## [Given task]
Starting with the first line of the records and ending with the line that contains "[x=37, y=38]", put those lines into a numbered list and omit any blank lines.

## [Exercise data]
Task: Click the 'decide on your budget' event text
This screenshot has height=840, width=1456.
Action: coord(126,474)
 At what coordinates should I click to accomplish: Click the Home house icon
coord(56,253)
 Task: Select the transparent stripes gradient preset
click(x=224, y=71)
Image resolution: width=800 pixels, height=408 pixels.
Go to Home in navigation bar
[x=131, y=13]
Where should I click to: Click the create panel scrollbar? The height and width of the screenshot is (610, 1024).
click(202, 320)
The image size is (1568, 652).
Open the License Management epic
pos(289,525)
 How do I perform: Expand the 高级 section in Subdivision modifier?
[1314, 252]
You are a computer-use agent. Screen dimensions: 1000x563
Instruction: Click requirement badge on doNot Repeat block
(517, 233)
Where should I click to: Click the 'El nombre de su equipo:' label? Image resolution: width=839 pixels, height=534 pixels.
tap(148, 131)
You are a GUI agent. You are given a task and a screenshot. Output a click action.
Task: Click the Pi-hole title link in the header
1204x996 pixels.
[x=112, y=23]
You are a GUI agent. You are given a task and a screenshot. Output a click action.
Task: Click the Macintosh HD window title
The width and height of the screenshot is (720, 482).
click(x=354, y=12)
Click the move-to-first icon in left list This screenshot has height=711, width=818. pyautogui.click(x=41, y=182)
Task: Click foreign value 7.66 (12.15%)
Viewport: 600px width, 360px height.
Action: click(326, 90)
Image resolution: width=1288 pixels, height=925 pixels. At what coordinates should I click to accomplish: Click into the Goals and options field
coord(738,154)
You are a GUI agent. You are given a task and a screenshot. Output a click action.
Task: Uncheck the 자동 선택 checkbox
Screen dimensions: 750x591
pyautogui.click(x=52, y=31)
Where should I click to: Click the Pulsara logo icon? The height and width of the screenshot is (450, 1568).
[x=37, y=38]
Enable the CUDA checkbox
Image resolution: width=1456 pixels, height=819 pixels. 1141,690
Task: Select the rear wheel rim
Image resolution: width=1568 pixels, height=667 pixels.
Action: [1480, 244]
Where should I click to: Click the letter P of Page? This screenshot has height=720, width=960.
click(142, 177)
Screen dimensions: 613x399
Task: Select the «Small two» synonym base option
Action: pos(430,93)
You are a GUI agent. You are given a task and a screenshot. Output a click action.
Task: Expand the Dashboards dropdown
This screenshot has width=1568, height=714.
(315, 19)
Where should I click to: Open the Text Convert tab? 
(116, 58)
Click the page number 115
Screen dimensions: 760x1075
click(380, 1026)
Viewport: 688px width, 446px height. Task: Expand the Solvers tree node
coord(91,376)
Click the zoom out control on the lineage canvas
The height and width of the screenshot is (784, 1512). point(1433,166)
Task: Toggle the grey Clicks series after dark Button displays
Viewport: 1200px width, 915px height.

## [Problem solution]
1. Task: Click the 'decide on your budget' event text
2. This screenshot has height=840, width=1456.
3. Action: coord(126,474)
4.  At what coordinates should I click to accomplish: Click the Home house icon
5. coord(56,253)
6.  Task: Select the transparent stripes gradient preset
7. click(x=224, y=71)
8. Image resolution: width=800 pixels, height=408 pixels.
9. Go to Home in navigation bar
10. [x=131, y=13]
11. Where should I click to: Click the create panel scrollbar? The height and width of the screenshot is (610, 1024).
12. click(202, 320)
13. The image size is (1568, 652).
14. Open the License Management epic
15. pos(289,525)
16.  How do I perform: Expand the 高级 section in Subdivision modifier?
17. [1314, 252]
18. You are a computer-use agent. Screen dimensions: 1000x563
19. Instruction: Click requirement badge on doNot Repeat block
20. (517, 233)
21. Where should I click to: Click the 'El nombre de su equipo:' label? Image resolution: width=839 pixels, height=534 pixels.
22. tap(148, 131)
23. You are a GUI agent. You are given a task and a screenshot. Output a click action.
24. Task: Click the Pi-hole title link in the header
25. 1204x996 pixels.
26. [x=112, y=23]
27. You are a GUI agent. You are given a task and a screenshot. Output a click action.
28. Task: Click the Macintosh HD window title
29. The width and height of the screenshot is (720, 482).
30. click(x=354, y=12)
31. Click the move-to-first icon in left list This screenshot has height=711, width=818. pyautogui.click(x=41, y=182)
32. Task: Click foreign value 7.66 (12.15%)
33. Viewport: 600px width, 360px height.
34. Action: click(326, 90)
35. Image resolution: width=1288 pixels, height=925 pixels. At what coordinates should I click to accomplish: Click into the Goals and options field
36. coord(738,154)
37. You are a GUI agent. You are given a task and a screenshot. Output a click action.
38. Task: Uncheck the 자동 선택 checkbox
39. Screen dimensions: 750x591
40. pyautogui.click(x=52, y=31)
41. Where should I click to: Click the Pulsara logo icon? The height and width of the screenshot is (450, 1568).
42. [x=37, y=38]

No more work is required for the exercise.